The Tory Folliard Gallery’s latest exhibition, “surreal…so real,” features 28 modern artists united by their ties to surrealism. The 20th-century avant-garde movement was pioneered by Salvador Dalí and concerned with giving expression to the unconscious mind. The roots of the movement, however, run as deep as Hieronymus Bosch’s psychedelic 13th-century depictions of hell. The artists represented here tap both the movement’s history and its universal themes.

Clearly referencing the past are Bill Reid and Laurie Hogin. The former’s painted steel sculpture Heronymouse Bosch is a conglomerate of long-legged beasties and stalky plant forms—a clever 3D extrapolation of its namesake’s works. Hogin’s oil on panel Biker’s Prayer I and II include books, neon-furred monkeys and painted human skulls, all rendered in crisp detail, calling to mind the memento mori and vanitas paintings of the Dutch Masters.
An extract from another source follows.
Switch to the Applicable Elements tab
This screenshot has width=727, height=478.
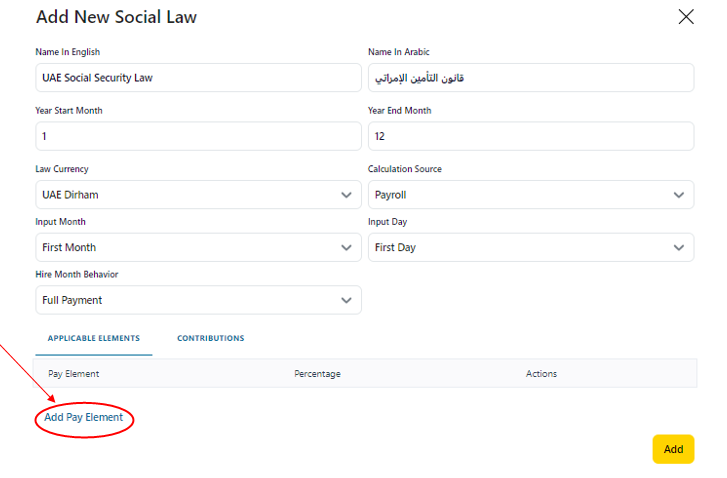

The thematic meat of modern surrealism—dreaming and the unconscious mind—figures prominently in several works, notably those by Flora Langlois. Her acrylic On Wings of Mind shows a woman in a white dress with her eyes closed. An aura surrounds her body while fantastical human-animal hybrids, fairies and forest creatures gambol in the woodland glade of her mind.

Another surrealist thematic preoccupation, gender and sexuality, can be found in works such as John Wilde’s A Cat, A Dagger and an Open Door, a striking oil painting featuring a nude woman reclining near the body of a bisected dog and a living cat while a man in a white suit and a disembodied face look on. The piece hits home for its excellent balance—both compositionally and in the sensed power play between the sexes. Jessica Calderwood’s series of small and large china and felt sculptures are likewise incisive forays into gender politics. Her works depict lower bodies (mostly female) with bare legs that terminate, not in torsos, but fecund fruit tree canopies. Calling to mind both 1960s “leg lamps” and the story of Adam and Eve, the piece hints at the limiting sexualization and objectification of women.
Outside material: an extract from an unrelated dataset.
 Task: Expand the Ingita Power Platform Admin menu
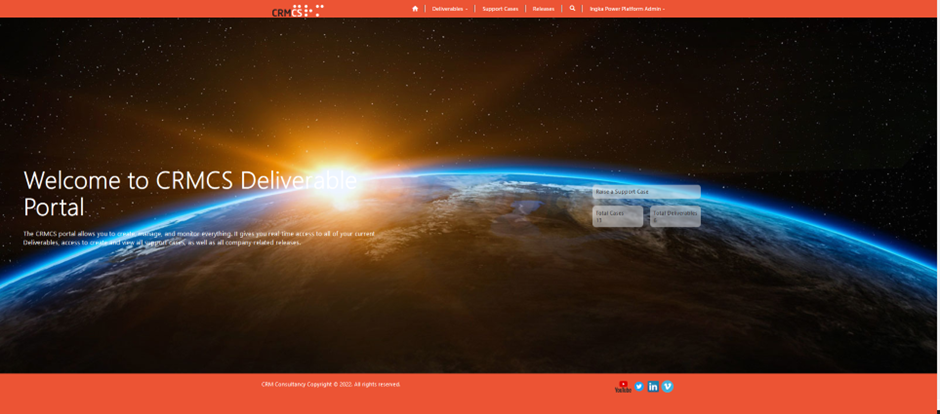[626, 9]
Finally, childhood—that time most associated with imagination and a thin veil between inner and outer life—runs as a theme in several works, including Anne Siems’ acrylic Flowers and Insects, whose subject is a small boy floating slightly above the ground, wearing a translucent suit, and surrounded by hovering insects and plants. The work whispers of the imaginative fecundity of childhood but also its ephemerality and the invisibility of children in adult society. Robert Bender’s cut glass sculpture Pure seems to carry an even darker message. A liquor bottle has sprouted the legs and arms of an infant but sits, solid and white, without a head. We get out what we put in.

This could be said of all works in Tory Folliard’s provocative and sensitively curated exhibition. Enter with an open mind, drink in the juxtaposition of seemingly disparate images and see what springs out of your own subconscious.